Given records>
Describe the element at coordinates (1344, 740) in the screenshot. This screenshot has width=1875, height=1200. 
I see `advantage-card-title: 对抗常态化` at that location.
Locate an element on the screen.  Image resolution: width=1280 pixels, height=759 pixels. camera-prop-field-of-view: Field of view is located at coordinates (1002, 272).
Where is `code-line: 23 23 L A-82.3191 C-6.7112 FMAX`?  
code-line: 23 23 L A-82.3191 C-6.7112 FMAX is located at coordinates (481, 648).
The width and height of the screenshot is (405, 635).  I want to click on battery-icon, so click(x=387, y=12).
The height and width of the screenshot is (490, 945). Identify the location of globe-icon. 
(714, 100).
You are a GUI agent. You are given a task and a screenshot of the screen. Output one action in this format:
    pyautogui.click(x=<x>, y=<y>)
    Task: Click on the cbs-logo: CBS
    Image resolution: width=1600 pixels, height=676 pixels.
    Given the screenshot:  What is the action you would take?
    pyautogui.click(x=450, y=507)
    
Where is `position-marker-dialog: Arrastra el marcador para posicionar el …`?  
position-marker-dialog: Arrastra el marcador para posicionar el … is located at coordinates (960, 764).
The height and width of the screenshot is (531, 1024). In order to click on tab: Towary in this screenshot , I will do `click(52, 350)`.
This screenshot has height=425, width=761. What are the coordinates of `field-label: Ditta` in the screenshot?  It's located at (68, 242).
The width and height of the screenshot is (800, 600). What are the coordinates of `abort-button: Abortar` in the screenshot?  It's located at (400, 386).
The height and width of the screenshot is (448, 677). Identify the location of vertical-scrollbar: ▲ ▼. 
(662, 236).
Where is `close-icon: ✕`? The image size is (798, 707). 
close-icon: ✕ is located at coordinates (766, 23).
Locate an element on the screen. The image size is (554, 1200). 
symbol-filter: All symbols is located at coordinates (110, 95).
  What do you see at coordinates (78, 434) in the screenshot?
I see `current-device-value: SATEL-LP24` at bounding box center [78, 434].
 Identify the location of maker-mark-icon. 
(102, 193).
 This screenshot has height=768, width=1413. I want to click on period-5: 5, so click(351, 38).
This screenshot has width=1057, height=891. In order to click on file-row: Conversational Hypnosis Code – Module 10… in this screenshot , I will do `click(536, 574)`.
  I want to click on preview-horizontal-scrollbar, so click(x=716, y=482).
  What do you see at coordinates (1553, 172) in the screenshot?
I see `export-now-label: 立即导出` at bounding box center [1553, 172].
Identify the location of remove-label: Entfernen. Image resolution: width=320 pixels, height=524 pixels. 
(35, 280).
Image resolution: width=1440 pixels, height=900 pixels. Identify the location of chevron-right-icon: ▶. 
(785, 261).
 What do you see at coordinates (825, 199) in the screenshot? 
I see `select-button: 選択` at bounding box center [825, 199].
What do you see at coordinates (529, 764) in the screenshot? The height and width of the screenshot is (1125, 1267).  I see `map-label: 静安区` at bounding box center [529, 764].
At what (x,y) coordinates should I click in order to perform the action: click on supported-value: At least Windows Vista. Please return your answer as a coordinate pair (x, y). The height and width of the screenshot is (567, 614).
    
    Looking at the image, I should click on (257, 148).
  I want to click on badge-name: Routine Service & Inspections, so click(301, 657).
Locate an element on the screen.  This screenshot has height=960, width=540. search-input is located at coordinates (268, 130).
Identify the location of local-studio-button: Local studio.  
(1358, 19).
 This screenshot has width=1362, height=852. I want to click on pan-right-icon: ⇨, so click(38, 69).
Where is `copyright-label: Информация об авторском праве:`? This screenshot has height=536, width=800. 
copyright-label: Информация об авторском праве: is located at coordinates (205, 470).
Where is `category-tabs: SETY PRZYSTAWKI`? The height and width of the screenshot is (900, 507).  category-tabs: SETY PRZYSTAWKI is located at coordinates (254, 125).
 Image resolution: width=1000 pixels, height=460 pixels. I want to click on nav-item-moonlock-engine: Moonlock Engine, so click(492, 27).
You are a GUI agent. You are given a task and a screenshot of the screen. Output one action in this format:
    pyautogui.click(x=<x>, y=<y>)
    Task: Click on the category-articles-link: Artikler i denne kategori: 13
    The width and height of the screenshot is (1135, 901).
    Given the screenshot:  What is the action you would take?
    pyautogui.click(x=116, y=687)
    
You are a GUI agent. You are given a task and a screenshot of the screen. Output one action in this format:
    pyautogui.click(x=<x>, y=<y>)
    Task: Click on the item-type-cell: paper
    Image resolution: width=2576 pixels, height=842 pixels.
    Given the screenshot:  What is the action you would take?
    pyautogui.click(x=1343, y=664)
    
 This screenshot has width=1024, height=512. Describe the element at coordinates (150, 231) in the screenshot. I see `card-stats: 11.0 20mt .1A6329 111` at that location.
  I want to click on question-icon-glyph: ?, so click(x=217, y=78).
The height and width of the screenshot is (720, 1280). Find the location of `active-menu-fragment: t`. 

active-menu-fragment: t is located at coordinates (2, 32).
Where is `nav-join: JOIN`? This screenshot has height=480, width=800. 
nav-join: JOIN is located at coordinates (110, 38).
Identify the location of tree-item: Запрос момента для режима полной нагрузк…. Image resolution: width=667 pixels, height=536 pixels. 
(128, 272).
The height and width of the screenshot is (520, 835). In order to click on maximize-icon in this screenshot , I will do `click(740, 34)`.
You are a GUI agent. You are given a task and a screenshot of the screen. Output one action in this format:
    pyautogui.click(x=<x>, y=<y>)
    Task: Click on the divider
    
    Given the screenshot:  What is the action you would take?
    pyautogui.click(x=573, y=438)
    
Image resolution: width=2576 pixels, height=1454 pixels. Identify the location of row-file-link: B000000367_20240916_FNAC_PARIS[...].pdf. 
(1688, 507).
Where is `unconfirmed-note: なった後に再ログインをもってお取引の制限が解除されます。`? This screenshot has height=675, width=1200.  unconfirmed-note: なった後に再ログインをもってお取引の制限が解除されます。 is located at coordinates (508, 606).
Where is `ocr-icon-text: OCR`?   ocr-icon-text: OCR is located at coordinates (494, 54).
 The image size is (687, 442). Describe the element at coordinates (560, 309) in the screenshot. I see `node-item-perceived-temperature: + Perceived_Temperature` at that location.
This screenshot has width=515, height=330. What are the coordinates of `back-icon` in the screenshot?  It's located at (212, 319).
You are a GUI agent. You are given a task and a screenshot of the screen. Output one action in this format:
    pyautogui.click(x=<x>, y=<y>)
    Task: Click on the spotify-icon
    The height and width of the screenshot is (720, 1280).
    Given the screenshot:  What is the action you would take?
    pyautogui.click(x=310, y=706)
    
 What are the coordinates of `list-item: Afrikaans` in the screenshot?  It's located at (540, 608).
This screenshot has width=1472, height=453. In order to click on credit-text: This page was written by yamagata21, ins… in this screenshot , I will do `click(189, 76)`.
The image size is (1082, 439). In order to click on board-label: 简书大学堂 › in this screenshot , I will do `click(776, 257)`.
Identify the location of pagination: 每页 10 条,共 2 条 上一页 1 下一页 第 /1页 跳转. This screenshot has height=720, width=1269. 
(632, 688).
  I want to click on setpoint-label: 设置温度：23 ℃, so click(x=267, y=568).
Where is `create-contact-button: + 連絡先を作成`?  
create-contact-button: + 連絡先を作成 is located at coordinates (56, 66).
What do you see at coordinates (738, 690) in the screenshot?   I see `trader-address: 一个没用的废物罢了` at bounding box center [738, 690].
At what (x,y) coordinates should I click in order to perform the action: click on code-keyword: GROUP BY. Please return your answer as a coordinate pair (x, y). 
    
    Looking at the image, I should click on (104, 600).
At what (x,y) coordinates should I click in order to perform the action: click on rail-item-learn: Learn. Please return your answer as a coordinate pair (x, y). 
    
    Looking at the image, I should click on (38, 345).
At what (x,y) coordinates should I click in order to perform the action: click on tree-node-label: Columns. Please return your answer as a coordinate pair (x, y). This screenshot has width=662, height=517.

Exercise description>
Copy out the part of the records that opens with the line containing "on rail-item-learn: Learn." and runs to the end of the records, changing "coordinate pair" to "point" everywhere and keeping everything else the same.

Written answer>
At what (x,y) coordinates should I click in order to perform the action: click on rail-item-learn: Learn. Please return your answer as a point (x, y). 
    
    Looking at the image, I should click on (38, 345).
At what (x,y) coordinates should I click in order to perform the action: click on tree-node-label: Columns. Please return your answer as a point (x, y). This screenshot has width=662, height=517.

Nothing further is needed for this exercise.